#### Excerpted records ####
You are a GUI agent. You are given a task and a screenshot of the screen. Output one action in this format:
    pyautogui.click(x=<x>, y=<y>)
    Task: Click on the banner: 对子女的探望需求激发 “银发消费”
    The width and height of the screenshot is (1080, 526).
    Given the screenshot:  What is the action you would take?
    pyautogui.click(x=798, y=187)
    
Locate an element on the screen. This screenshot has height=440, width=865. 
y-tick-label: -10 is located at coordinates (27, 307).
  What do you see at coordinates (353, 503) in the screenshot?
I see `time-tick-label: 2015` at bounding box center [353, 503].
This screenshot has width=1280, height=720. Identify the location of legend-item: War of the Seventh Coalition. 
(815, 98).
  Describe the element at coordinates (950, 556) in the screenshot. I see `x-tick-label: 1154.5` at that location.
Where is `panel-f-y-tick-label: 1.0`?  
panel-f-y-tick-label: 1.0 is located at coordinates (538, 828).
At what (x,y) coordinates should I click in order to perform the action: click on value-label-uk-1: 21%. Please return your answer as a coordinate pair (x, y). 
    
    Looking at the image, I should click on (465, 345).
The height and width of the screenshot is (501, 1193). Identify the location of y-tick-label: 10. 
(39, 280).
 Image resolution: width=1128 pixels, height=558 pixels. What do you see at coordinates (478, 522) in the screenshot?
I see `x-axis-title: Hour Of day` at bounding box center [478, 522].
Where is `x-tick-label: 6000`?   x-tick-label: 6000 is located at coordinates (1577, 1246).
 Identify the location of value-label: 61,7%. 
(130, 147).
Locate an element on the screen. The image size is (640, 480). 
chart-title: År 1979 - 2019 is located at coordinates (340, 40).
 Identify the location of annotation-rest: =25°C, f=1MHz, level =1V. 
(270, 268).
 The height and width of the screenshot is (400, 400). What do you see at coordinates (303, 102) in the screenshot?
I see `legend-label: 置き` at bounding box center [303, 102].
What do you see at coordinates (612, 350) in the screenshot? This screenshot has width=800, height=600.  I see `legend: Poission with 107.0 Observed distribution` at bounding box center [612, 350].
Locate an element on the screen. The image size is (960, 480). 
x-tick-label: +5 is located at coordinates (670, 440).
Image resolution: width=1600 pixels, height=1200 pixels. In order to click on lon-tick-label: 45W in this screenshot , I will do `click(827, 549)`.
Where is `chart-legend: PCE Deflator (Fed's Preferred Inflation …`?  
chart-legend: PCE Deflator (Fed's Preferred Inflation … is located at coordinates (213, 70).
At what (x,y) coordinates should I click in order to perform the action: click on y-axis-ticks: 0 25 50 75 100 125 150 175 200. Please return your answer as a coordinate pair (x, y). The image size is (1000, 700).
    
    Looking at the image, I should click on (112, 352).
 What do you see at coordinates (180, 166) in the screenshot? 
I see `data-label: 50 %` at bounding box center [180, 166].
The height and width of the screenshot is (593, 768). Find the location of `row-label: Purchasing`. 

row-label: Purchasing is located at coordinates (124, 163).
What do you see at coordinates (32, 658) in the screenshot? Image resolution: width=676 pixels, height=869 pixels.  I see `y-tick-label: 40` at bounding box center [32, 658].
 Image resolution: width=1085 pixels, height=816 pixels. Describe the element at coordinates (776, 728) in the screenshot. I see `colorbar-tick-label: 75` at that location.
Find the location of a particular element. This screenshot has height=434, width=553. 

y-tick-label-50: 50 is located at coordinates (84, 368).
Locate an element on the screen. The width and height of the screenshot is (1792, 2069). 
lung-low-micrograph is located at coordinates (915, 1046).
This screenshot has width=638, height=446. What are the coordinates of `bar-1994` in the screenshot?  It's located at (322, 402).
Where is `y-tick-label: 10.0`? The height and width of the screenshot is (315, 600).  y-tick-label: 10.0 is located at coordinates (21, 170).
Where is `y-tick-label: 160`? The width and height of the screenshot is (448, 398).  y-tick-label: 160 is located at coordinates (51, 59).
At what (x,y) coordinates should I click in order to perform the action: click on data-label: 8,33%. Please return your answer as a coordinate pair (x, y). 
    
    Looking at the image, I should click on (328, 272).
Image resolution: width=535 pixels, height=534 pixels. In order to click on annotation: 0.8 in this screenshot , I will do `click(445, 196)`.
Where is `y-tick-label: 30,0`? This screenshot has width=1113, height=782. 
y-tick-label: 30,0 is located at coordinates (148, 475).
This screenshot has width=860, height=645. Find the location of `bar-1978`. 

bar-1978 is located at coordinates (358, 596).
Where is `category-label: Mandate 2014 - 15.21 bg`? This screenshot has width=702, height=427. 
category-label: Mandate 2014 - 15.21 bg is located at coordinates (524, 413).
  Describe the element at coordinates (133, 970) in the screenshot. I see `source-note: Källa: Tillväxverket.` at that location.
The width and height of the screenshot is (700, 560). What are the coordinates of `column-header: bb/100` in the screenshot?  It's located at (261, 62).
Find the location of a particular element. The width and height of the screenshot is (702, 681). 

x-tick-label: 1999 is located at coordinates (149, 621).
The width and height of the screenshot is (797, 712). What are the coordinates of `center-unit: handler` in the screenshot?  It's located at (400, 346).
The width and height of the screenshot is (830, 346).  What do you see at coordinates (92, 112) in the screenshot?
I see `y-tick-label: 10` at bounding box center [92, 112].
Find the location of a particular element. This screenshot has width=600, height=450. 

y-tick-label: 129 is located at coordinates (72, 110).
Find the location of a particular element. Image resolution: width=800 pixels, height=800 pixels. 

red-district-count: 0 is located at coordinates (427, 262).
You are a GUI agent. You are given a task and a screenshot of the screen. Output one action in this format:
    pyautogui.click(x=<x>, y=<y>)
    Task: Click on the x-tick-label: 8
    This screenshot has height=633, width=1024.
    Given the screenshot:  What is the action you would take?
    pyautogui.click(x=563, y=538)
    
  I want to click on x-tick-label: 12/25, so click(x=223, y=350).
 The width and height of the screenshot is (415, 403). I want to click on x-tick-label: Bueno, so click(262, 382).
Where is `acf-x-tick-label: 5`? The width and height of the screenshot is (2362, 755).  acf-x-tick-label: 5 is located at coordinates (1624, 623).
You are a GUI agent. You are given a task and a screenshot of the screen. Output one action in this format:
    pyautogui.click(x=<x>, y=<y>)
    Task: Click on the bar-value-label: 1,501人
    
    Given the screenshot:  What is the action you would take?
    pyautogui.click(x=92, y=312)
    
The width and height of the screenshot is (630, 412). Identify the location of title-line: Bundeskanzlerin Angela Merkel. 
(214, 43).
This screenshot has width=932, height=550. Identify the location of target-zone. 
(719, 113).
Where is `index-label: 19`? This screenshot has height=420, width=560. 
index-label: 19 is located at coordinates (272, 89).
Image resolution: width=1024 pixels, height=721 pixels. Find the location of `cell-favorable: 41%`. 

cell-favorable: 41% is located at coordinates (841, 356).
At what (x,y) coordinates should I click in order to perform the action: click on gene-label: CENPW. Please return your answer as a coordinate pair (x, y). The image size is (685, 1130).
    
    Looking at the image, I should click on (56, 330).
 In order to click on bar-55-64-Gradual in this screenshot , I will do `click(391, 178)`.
####
Task details –
Reproduce all of the data above verbatim, line by line and in the same order.

Solution below –
You are a GUI agent. You are given a task and a screenshot of the screen. Output one action in this format:
    pyautogui.click(x=<x>, y=<y>)
    Task: Click on the banner: 对子女的探望需求激发 “银发消费”
    The width and height of the screenshot is (1080, 526).
    Given the screenshot:  What is the action you would take?
    pyautogui.click(x=798, y=187)
    
Locate an element on the screen. This screenshot has height=440, width=865. 
y-tick-label: -10 is located at coordinates (27, 307).
  What do you see at coordinates (353, 503) in the screenshot?
I see `time-tick-label: 2015` at bounding box center [353, 503].
This screenshot has width=1280, height=720. Identify the location of legend-item: War of the Seventh Coalition. 
(815, 98).
  Describe the element at coordinates (950, 556) in the screenshot. I see `x-tick-label: 1154.5` at that location.
Where is `panel-f-y-tick-label: 1.0`?  
panel-f-y-tick-label: 1.0 is located at coordinates (538, 828).
At what (x,y) coordinates should I click in order to perform the action: click on value-label-uk-1: 21%. Please return your answer as a coordinate pair (x, y). 
    
    Looking at the image, I should click on (465, 345).
The height and width of the screenshot is (501, 1193). Identify the location of y-tick-label: 10. 
(39, 280).
 Image resolution: width=1128 pixels, height=558 pixels. What do you see at coordinates (478, 522) in the screenshot?
I see `x-axis-title: Hour Of day` at bounding box center [478, 522].
Where is `x-tick-label: 6000`?   x-tick-label: 6000 is located at coordinates (1577, 1246).
 Identify the location of value-label: 61,7%. 
(130, 147).
Locate an element on the screen. The image size is (640, 480). 
chart-title: År 1979 - 2019 is located at coordinates (340, 40).
 Identify the location of annotation-rest: =25°C, f=1MHz, level =1V. 
(270, 268).
 The height and width of the screenshot is (400, 400). What do you see at coordinates (303, 102) in the screenshot?
I see `legend-label: 置き` at bounding box center [303, 102].
What do you see at coordinates (612, 350) in the screenshot? This screenshot has width=800, height=600.  I see `legend: Poission with 107.0 Observed distribution` at bounding box center [612, 350].
Locate an element on the screen. The image size is (960, 480). 
x-tick-label: +5 is located at coordinates (670, 440).
Image resolution: width=1600 pixels, height=1200 pixels. In order to click on lon-tick-label: 45W in this screenshot , I will do `click(827, 549)`.
Where is `chart-legend: PCE Deflator (Fed's Preferred Inflation …`?  
chart-legend: PCE Deflator (Fed's Preferred Inflation … is located at coordinates (213, 70).
At what (x,y) coordinates should I click in order to perform the action: click on y-axis-ticks: 0 25 50 75 100 125 150 175 200. Please return your answer as a coordinate pair (x, y). The image size is (1000, 700).
    
    Looking at the image, I should click on (112, 352).
 What do you see at coordinates (180, 166) in the screenshot? 
I see `data-label: 50 %` at bounding box center [180, 166].
The height and width of the screenshot is (593, 768). Find the location of `row-label: Purchasing`. 

row-label: Purchasing is located at coordinates (124, 163).
What do you see at coordinates (32, 658) in the screenshot? Image resolution: width=676 pixels, height=869 pixels.  I see `y-tick-label: 40` at bounding box center [32, 658].
 Image resolution: width=1085 pixels, height=816 pixels. Describe the element at coordinates (776, 728) in the screenshot. I see `colorbar-tick-label: 75` at that location.
Find the location of a particular element. This screenshot has height=434, width=553. 

y-tick-label-50: 50 is located at coordinates (84, 368).
Locate an element on the screen. The width and height of the screenshot is (1792, 2069). 
lung-low-micrograph is located at coordinates (915, 1046).
This screenshot has width=638, height=446. What are the coordinates of `bar-1994` in the screenshot?  It's located at (322, 402).
Where is `y-tick-label: 10.0`? The height and width of the screenshot is (315, 600).  y-tick-label: 10.0 is located at coordinates (21, 170).
Where is `y-tick-label: 160`? The width and height of the screenshot is (448, 398).  y-tick-label: 160 is located at coordinates (51, 59).
At what (x,y) coordinates should I click in order to perform the action: click on data-label: 8,33%. Please return your answer as a coordinate pair (x, y). 
    
    Looking at the image, I should click on (328, 272).
Image resolution: width=535 pixels, height=534 pixels. In order to click on annotation: 0.8 in this screenshot , I will do `click(445, 196)`.
Where is `y-tick-label: 30,0`? This screenshot has width=1113, height=782. 
y-tick-label: 30,0 is located at coordinates (148, 475).
This screenshot has width=860, height=645. Find the location of `bar-1978`. 

bar-1978 is located at coordinates (358, 596).
Where is `category-label: Mandate 2014 - 15.21 bg`? This screenshot has width=702, height=427. 
category-label: Mandate 2014 - 15.21 bg is located at coordinates (524, 413).
  Describe the element at coordinates (133, 970) in the screenshot. I see `source-note: Källa: Tillväxverket.` at that location.
The width and height of the screenshot is (700, 560). What are the coordinates of `column-header: bb/100` in the screenshot?  It's located at (261, 62).
Find the location of a particular element. The width and height of the screenshot is (702, 681). 

x-tick-label: 1999 is located at coordinates (149, 621).
The width and height of the screenshot is (797, 712). What are the coordinates of `center-unit: handler` in the screenshot?  It's located at (400, 346).
The width and height of the screenshot is (830, 346).  What do you see at coordinates (92, 112) in the screenshot?
I see `y-tick-label: 10` at bounding box center [92, 112].
Find the location of a particular element. This screenshot has width=600, height=450. 

y-tick-label: 129 is located at coordinates (72, 110).
Find the location of a particular element. Image resolution: width=800 pixels, height=800 pixels. 

red-district-count: 0 is located at coordinates (427, 262).
You are a GUI agent. You are given a task and a screenshot of the screen. Output one action in this format:
    pyautogui.click(x=<x>, y=<y>)
    Task: Click on the x-tick-label: 8
    This screenshot has height=633, width=1024.
    Given the screenshot:  What is the action you would take?
    pyautogui.click(x=563, y=538)
    
  I want to click on x-tick-label: 12/25, so click(x=223, y=350).
 The width and height of the screenshot is (415, 403). I want to click on x-tick-label: Bueno, so click(262, 382).
Where is `acf-x-tick-label: 5`? The width and height of the screenshot is (2362, 755).  acf-x-tick-label: 5 is located at coordinates (1624, 623).
You are a GUI agent. You are given a task and a screenshot of the screen. Output one action in this format:
    pyautogui.click(x=<x>, y=<y>)
    Task: Click on the bar-value-label: 1,501人
    
    Given the screenshot:  What is the action you would take?
    pyautogui.click(x=92, y=312)
    
The width and height of the screenshot is (630, 412). Identify the location of title-line: Bundeskanzlerin Angela Merkel. 
(214, 43).
This screenshot has width=932, height=550. Identify the location of target-zone. 
(719, 113).
Where is `index-label: 19`? This screenshot has height=420, width=560. 
index-label: 19 is located at coordinates (272, 89).
Image resolution: width=1024 pixels, height=721 pixels. Find the location of `cell-favorable: 41%`. 

cell-favorable: 41% is located at coordinates (841, 356).
At what (x,y) coordinates should I click in order to perform the action: click on gene-label: CENPW. Please return your answer as a coordinate pair (x, y). The image size is (685, 1130).
    
    Looking at the image, I should click on (56, 330).
 In order to click on bar-55-64-Gradual in this screenshot , I will do `click(391, 178)`.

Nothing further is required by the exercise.